§ Work to complete:
A - Answer these questions from the issue thread on multi-GPU use in transfer.py:
(i) How many forks does the repository list?
(ii) According to the error message, which attribute is the DataParallel object missing?
(iii) How many GPUs does the poster end up using after the renaming to modelpar?
B - Take the issue thread on multi-GPU use in transfer.py further, picking up after its last sentence.

§ Excerpt:
================

NVIDIA / sentiment-discovery

Unsupervised Language Modeling at scale for robust sentiment classification
Other
1.06k stars 202 forks source link

Multi GPU with transfer.py #48

Open dwinkler1 opened 5 years ago

dwinkler1 commented 5 years ago

This is more of a feature request I guess. Is it possible to use multiple GPUs for the transfer code. It tried to implement this myself with

model = nn.DataParallel(model)

but that did not work because it needs to call model.module.rnn.

Traceback (most recent call last):
  File "transfer2.py", line 185, in <module>
    trXt, trY = transform(model, train_data)
  File "transfer2.py", line 143, in transform
    model.rnn.reset_hidden(batch_size)
  File "/home/imsm/.conda/envs/jupyterlab/lib/python3.6/site-packages/torch/nn/modules/module.py", line 518, in __getattr__
    type(self).__name__, name))
AttributeError: 'DataParallel' object has no attribute 'rnn'

But if I rename to

modelpar = nn.DataParallel(model)
model = modelpar.module

I'm back to a single GPU. Do I have to call model.module.rnn in every instance or does this not work at all?

================

§ Records provided:

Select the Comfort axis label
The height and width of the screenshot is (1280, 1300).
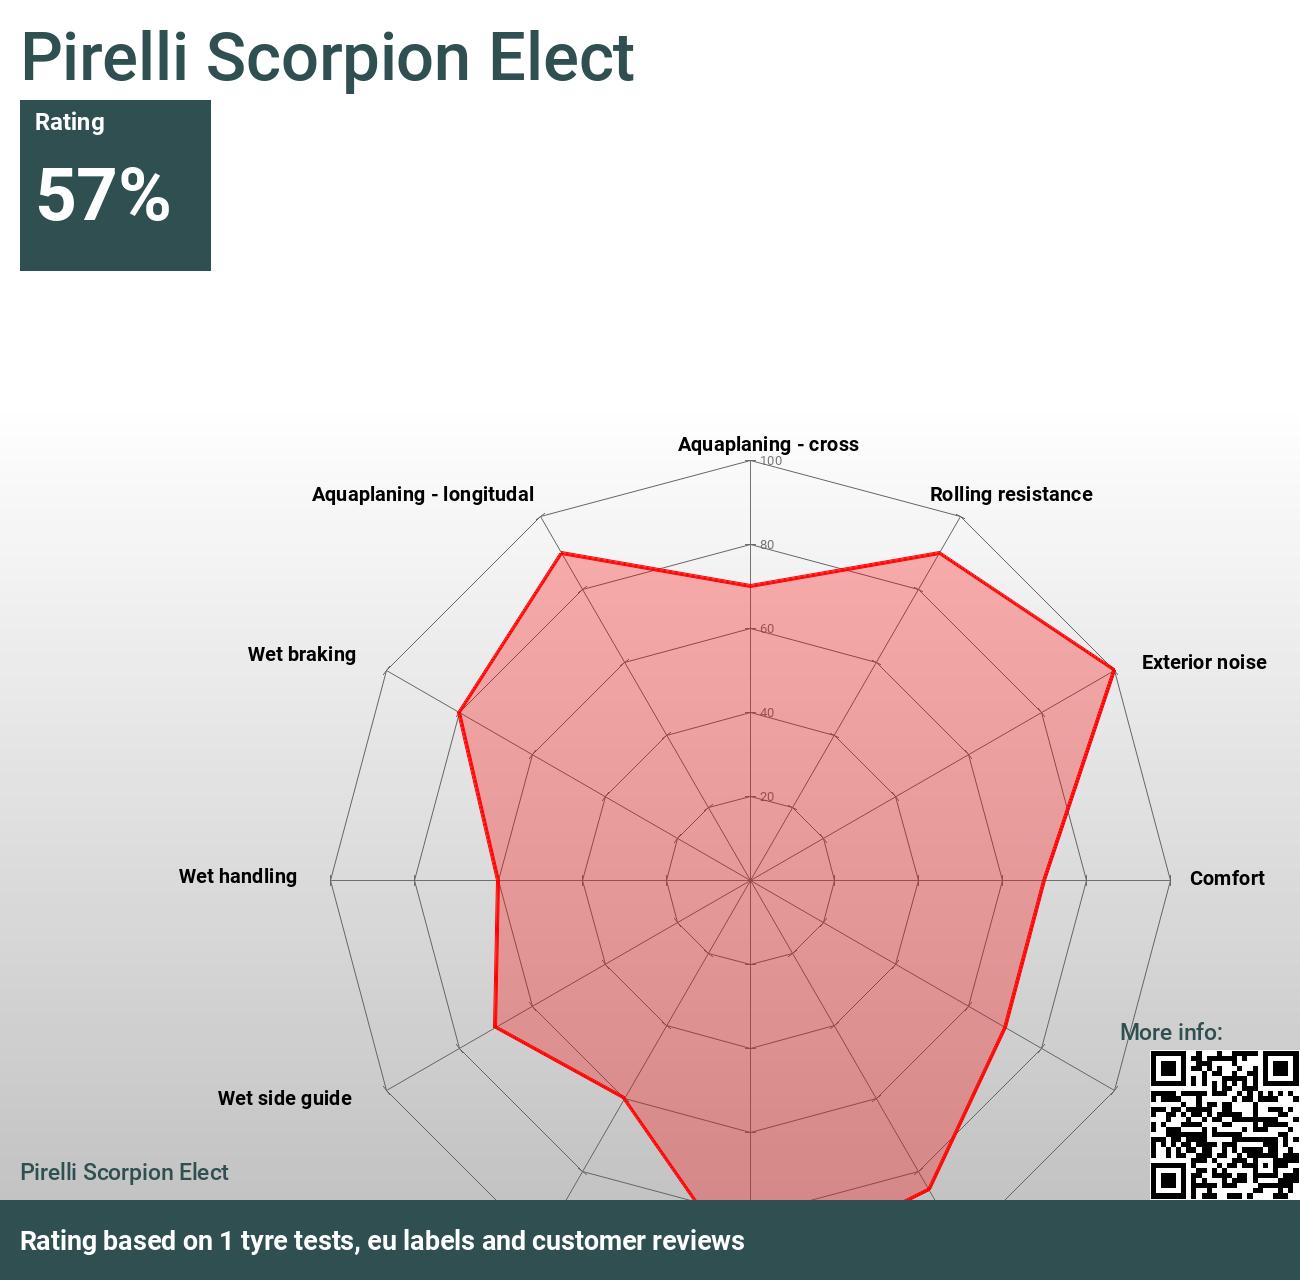(1227, 878)
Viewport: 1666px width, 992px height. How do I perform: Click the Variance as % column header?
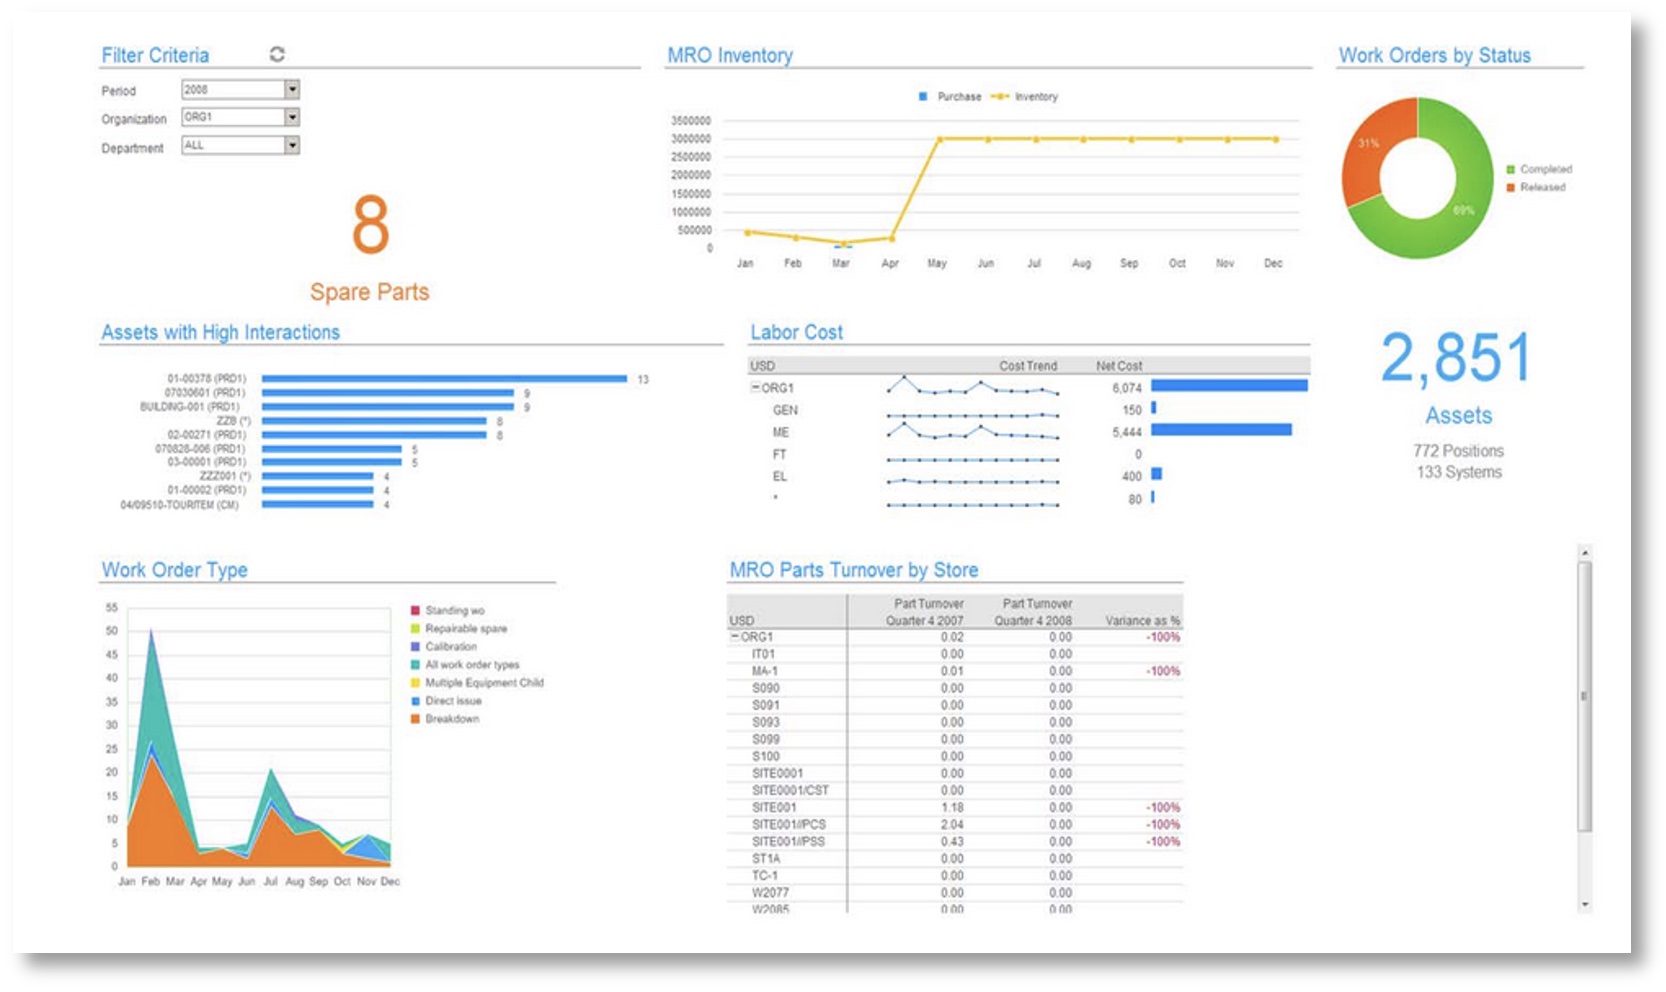(x=1142, y=621)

================

§ Task-by-task answers:
A -
(i) 202
(ii) rnn
(iii) A single GPU

B -
raulpuric commented 5 years ago

So the way DataParallel works is the .forward method takes cpu data (note that the tensors have to be on cpu) and broadcasts it to all the available GPUs where it passes the GPU data to the model's forward method. What you tried didn't work because you only passed the data to the model's forward method not DataParallel's forward method. So you need to 1) Use the full dataparallel module for forward 2) Any time you need to access a model attribute, access it from the original modelpar.module module 3) Use cpu data type so that the model's forward can automatically send the data to the right gpu.

We had an implementation for this working in our original release of the codebase if you'd like a reference https://github.com/NVIDIA/sentiment-discovery/releases/tag/v0.1. It was too difficult to maintain while trying to add new features so we deprecated it.